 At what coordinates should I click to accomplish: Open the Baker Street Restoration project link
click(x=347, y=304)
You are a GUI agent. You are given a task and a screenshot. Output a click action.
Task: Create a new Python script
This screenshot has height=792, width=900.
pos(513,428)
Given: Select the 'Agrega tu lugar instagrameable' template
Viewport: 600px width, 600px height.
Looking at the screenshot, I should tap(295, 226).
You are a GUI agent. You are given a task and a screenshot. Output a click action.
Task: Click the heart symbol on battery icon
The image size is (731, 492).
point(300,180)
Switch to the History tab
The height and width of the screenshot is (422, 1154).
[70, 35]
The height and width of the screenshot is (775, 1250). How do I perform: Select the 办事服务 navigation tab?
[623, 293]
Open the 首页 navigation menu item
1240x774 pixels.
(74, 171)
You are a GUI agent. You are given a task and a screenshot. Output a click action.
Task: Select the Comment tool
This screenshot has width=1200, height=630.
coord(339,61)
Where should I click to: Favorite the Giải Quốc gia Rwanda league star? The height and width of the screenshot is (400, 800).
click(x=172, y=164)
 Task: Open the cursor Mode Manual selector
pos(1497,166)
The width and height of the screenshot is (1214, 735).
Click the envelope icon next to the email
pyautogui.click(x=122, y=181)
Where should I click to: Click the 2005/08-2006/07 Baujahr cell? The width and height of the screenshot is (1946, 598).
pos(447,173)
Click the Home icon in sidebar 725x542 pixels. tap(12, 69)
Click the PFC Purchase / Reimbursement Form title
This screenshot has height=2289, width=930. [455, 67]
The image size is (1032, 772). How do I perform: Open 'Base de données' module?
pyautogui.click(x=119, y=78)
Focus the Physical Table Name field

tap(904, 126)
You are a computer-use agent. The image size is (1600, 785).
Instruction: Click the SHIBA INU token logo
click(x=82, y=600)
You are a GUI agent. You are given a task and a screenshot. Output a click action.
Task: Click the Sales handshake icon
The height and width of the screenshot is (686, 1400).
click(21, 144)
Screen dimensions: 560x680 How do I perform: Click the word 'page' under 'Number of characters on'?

========

__GOAL OF THE EXERCISE__
Reproduce all of the records above word for word, with no changes.

__SOLUTION TO THIS TASK__
 At what coordinates should I click to accomplish: Open the Baker Street Restoration project link
click(x=347, y=304)
You are a GUI agent. You are given a task and a screenshot. Output a click action.
Task: Create a new Python script
This screenshot has height=792, width=900.
pos(513,428)
Given: Select the 'Agrega tu lugar instagrameable' template
Viewport: 600px width, 600px height.
Looking at the screenshot, I should tap(295, 226).
You are a GUI agent. You are given a task and a screenshot. Output a click action.
Task: Click the heart symbol on battery icon
The image size is (731, 492).
point(300,180)
Switch to the History tab
The height and width of the screenshot is (422, 1154).
[70, 35]
The height and width of the screenshot is (775, 1250). How do I perform: Select the 办事服务 navigation tab?
[623, 293]
Open the 首页 navigation menu item
1240x774 pixels.
(74, 171)
You are a GUI agent. You are given a task and a screenshot. Output a click action.
Task: Select the Comment tool
This screenshot has width=1200, height=630.
coord(339,61)
Where should I click to: Favorite the Giải Quốc gia Rwanda league star? The height and width of the screenshot is (400, 800).
click(x=172, y=164)
 Task: Open the cursor Mode Manual selector
pos(1497,166)
The width and height of the screenshot is (1214, 735).
Click the envelope icon next to the email
pyautogui.click(x=122, y=181)
Where should I click to: Click the 2005/08-2006/07 Baujahr cell? The width and height of the screenshot is (1946, 598).
pos(447,173)
Click the Home icon in sidebar 725x542 pixels. tap(12, 69)
Click the PFC Purchase / Reimbursement Form title
This screenshot has height=2289, width=930. [455, 67]
The image size is (1032, 772). How do I perform: Open 'Base de données' module?
pyautogui.click(x=119, y=78)
Focus the Physical Table Name field

tap(904, 126)
You are a computer-use agent. The image size is (1600, 785).
Instruction: Click the SHIBA INU token logo
click(x=82, y=600)
You are a GUI agent. You are given a task and a screenshot. Output a click action.
Task: Click the Sales handshake icon
The height and width of the screenshot is (686, 1400).
click(21, 144)
Screen dimensions: 560x680 How do I perform: Click the word 'page' under 'Number of characters on'?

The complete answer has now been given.